Chris Caskey posa para uma selfie enquanto caminha para as minas fechadas em Coal Basin, perto de Redstone, em setembro de 2021. Caskey lidera um esforço para investigar possíveis estratégias para capturar vazamentos de metano de minas fechadas.
Luna Anna Archie/Aspen Press

Derramamento de Metano- Lu-9.21-322-1

“Essas minas causam prejuízos de US$ 12 milhões por ano à sociedade”, disse Caskey, referindo-se ao custo social do metano, um cálculo que busca estimar em dólares o dano total à sociedade como um todo pela emissão de uma tonelada de metano. . na atmosfera. Isso inclui, por exemplo, contribuir para a mudança climática, prejudicar a saúde pública e reduzir os rendimentos dos agroecossistemas.

Nem todos estão convencidos. Para muitos moradores, o vazamento de metano da mina foi um problema menor do que as possíveis mudanças no que eles consideram um deserto de quintal que inclui 6.000 acres montanhosos de bosques de álamos, cachoeiras e um novo sistema de trilhas para mountain bike.



A reunião tinha como objetivo informar os moradores locais sobre o projeto – e, finalmente, ganhar seu apoio – mas também abriu uma janela para um debate muito mais profundo na luta contra a mudança climática: como os benefícios globais de um projeto que reduziria as emissões de gases do efeito estufa poderiam reconciliar os impactos que o projeto inevitavelmente teria no meio ambiente local?

Para Caskey e os outros apoiadores do projeto de metano de Coal Basin, seu maior obstáculo pode não ser as camadas de burocracia que eles terão que navegar, mas sim convencer o povo de Redstone de que fazer algo é melhor do que não fazer nada.

Definir e delegar

As minas de carvão estão entre as milhares de minas de carvão fechadas em todo o país que continuam vazando metano muito depois de terem sido fechadas. Até agora, Caskey identificou 12 grandes vazamentos em bacias de carvão, mas pode haver mais, que ele espera encontrar com um drone ou helicóptero. Usando um sensor de metano portátil, ele mediu o metano de dois desses vazamentos (os dois únicos fáceis de medir) a uma taxa combinada de 100 a 200 toneladas por ano.

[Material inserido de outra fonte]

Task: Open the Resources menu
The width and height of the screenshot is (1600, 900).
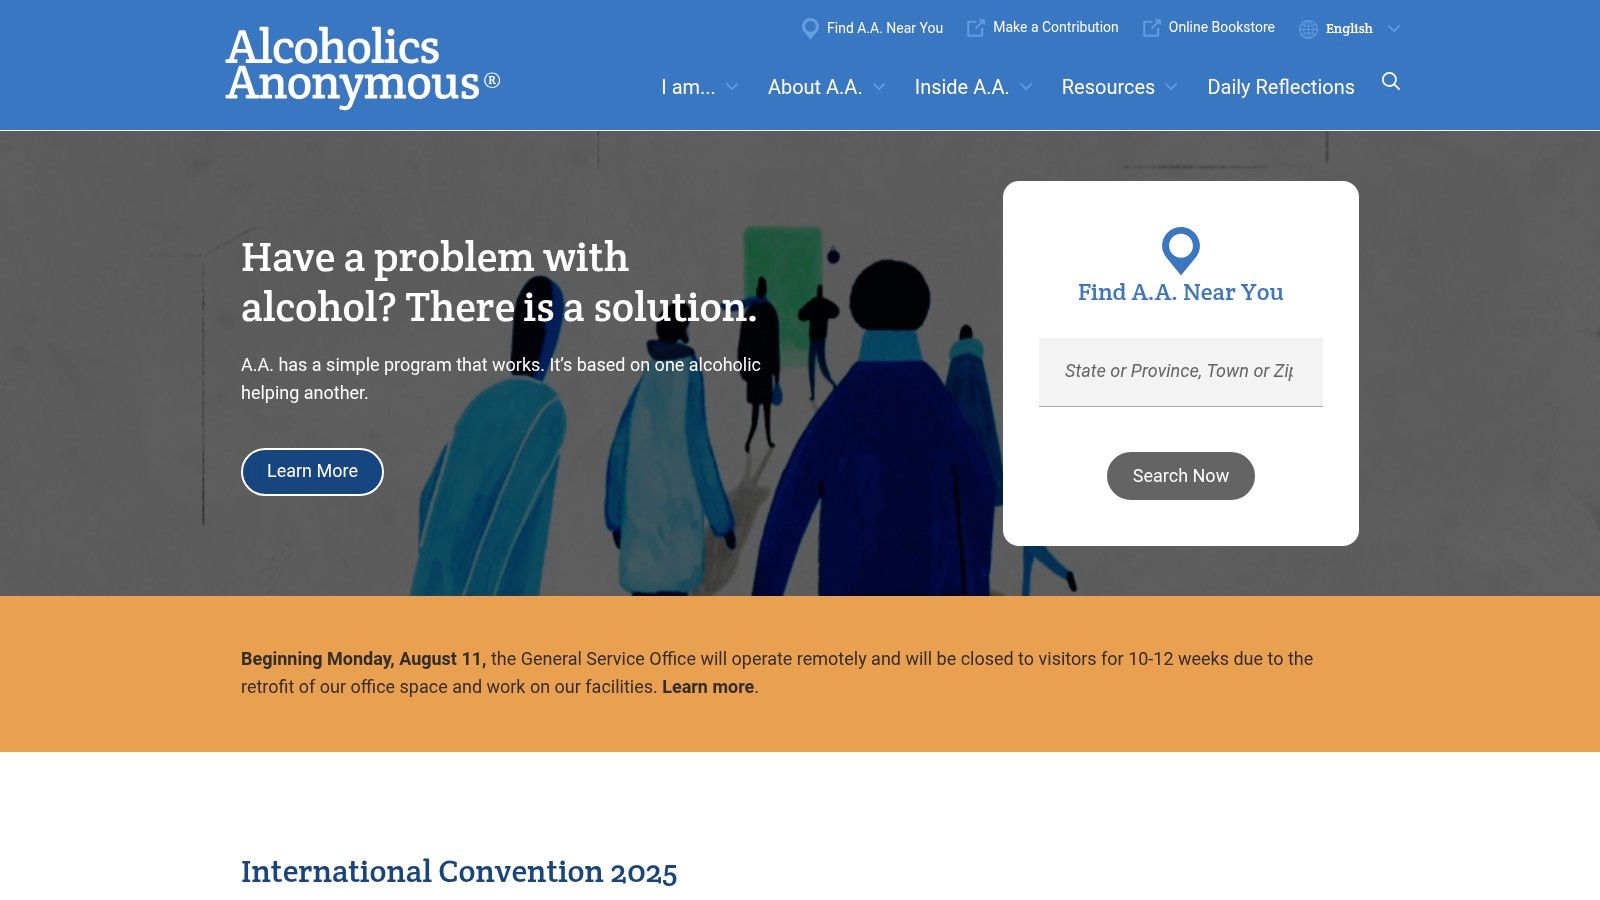Action: coord(1108,87)
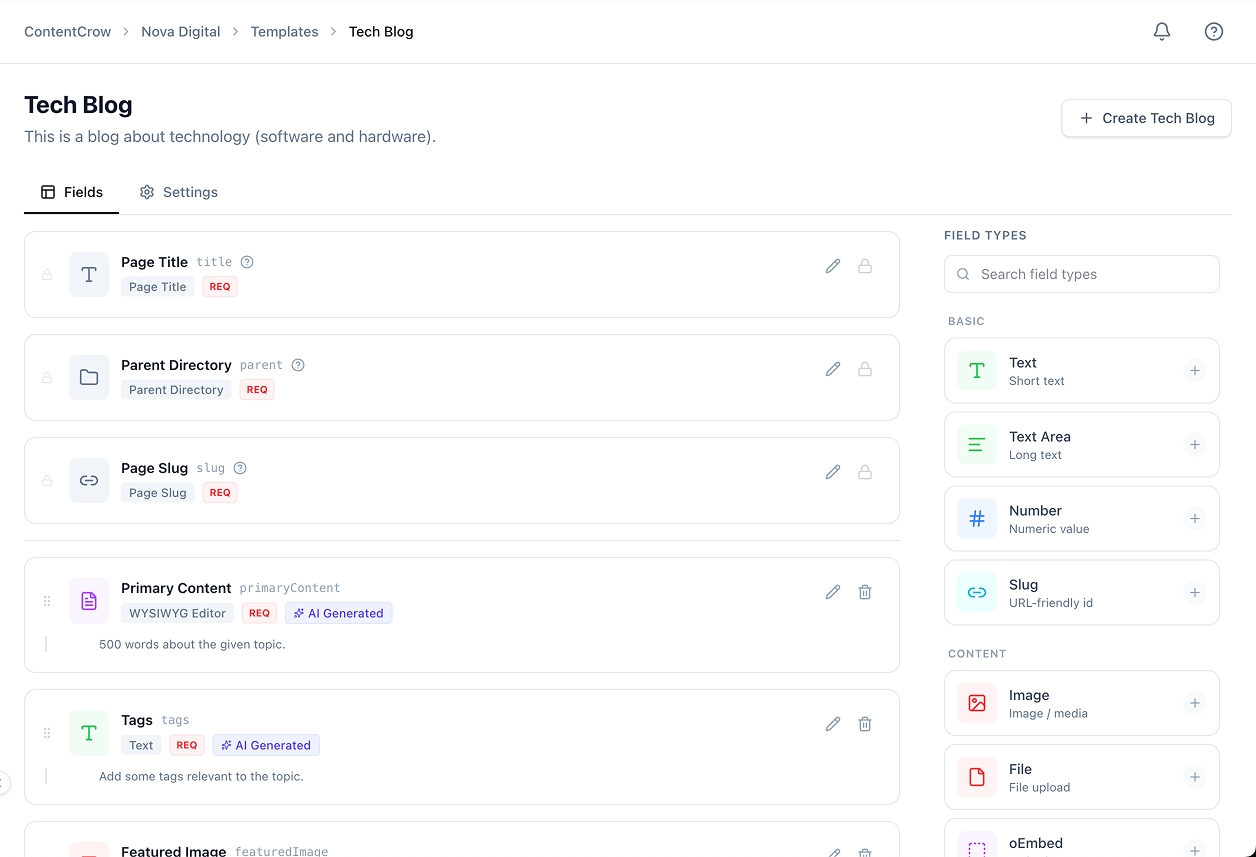Open the notification bell icon

click(1161, 31)
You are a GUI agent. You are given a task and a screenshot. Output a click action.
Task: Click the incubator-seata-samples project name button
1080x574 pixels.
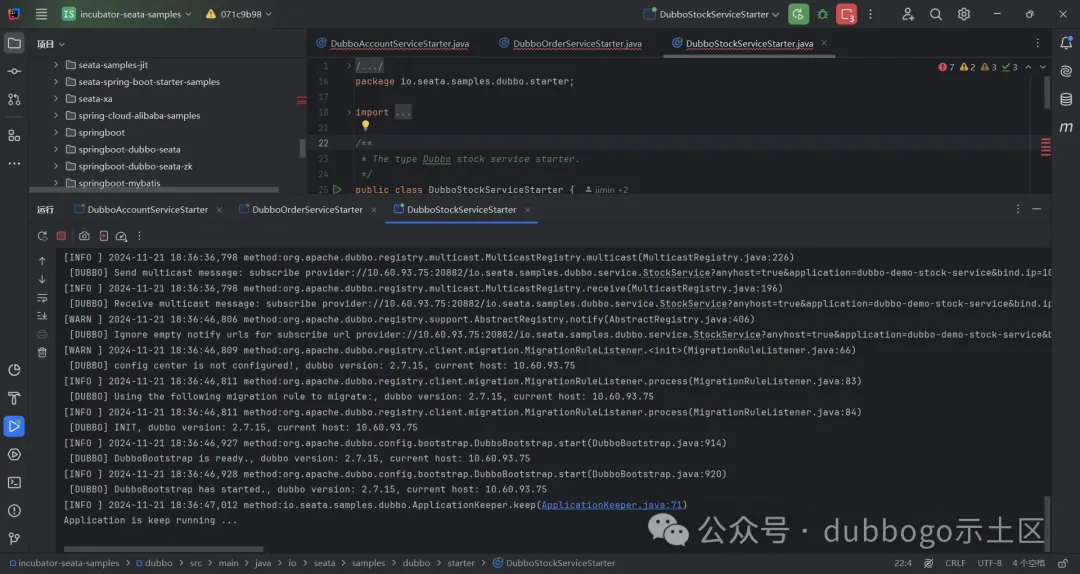(x=126, y=14)
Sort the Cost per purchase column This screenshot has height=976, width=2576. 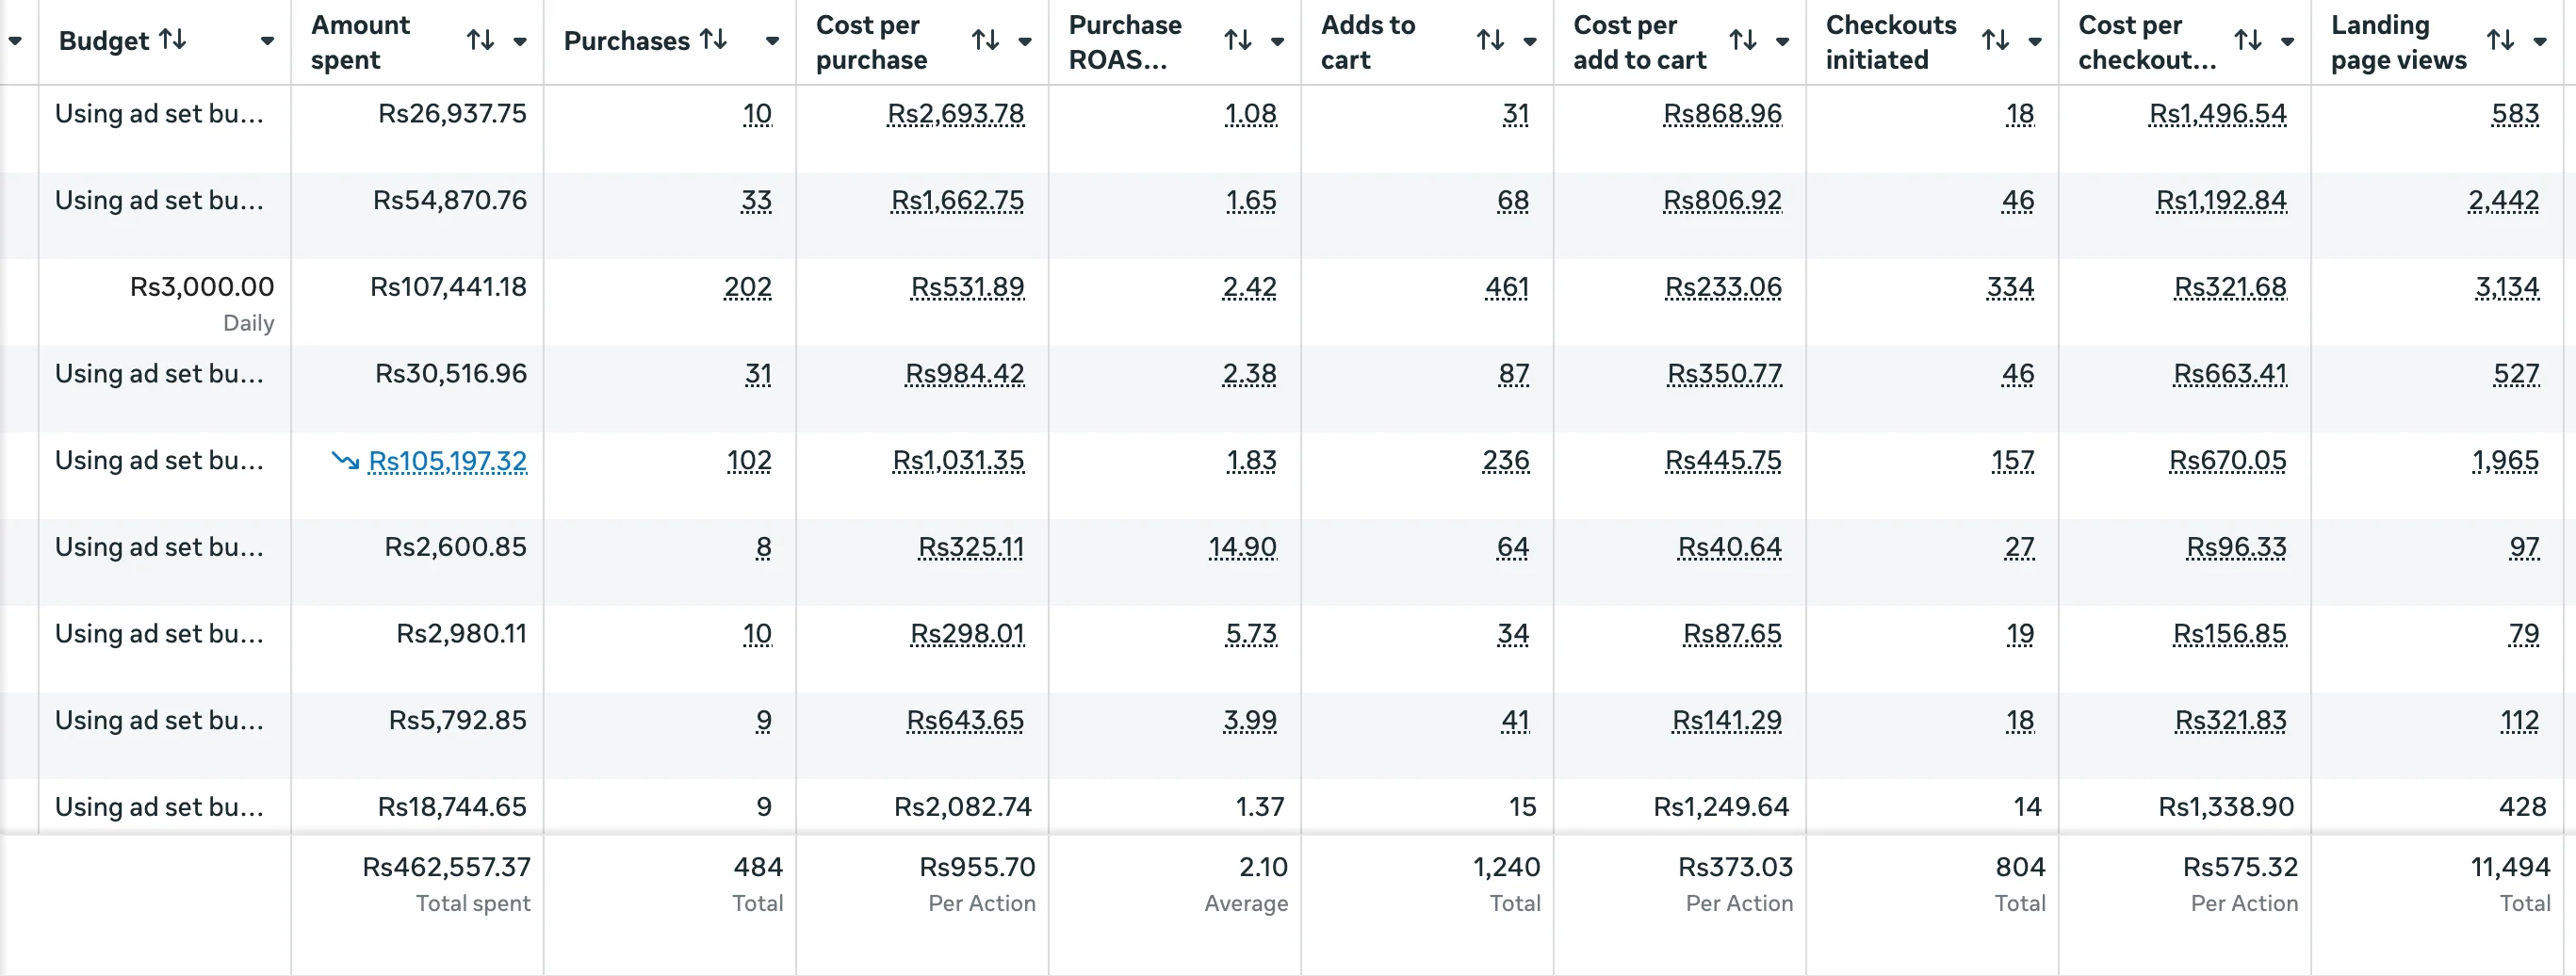tap(986, 41)
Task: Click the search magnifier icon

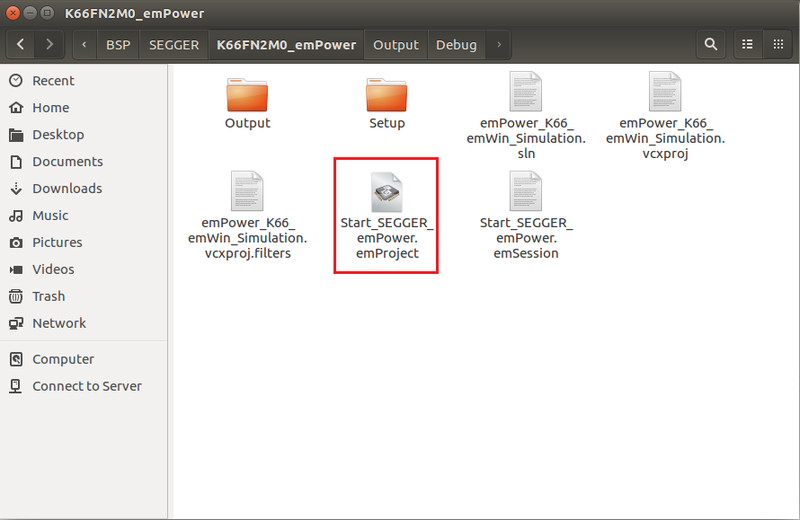Action: click(711, 45)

Extrapolando esse número usando dados da EPA, acredita-se que as minas de Coal Basin emitam cerca de 10.000 toneladas – ou o equivalente a 248.040 toneladas de dióxido de carbono, que é aproximadamente metade das emissões anuais totais de gases de efeito estufa do Condado de Pitkin.

Essa posição é insustentável para Caskey, um autodenominado “cara do clima” que soube do problema há alguns anos e começou a pensar em soluções. Apoiado por quase US$ 900.000 em financiamento de empresas privadas como a Atlantic Aviation e organizações sem fins lucrativos como o Community Office of Resource Efficiency (CORE) e Pitkin County, ele espera encontrar uma maneira de lidar com os vazamentos de metano.

Ele sugeriu capturar o metano e usá-lo ou destruí-lo, dependendo da opção mais viável. O objetivo da reunião era delinear os próximos passos no processo de definição de um projeto e obtenção de uma licença – e, esperançosamente, obter mais apoio da comunidade de Redstone, que parece cética, com base nos sentimentos expressos na reunião de outubro e nas subsequentes entrevistas.

No início deste mês, Caskey forneceu explicações sobre sua proposta ao Serviço Florestal dos EUA, pedindo permissão para realizar um “teste de fluxo” nesta primavera ou verão nas minas da Bacia de Carvão. O teste fornecerá informações mais precisas sobre o metano e outros gases que saem das minas, revelando exatamente a quantidade e a qualidade do metano – e a melhor opção para lidar com ele.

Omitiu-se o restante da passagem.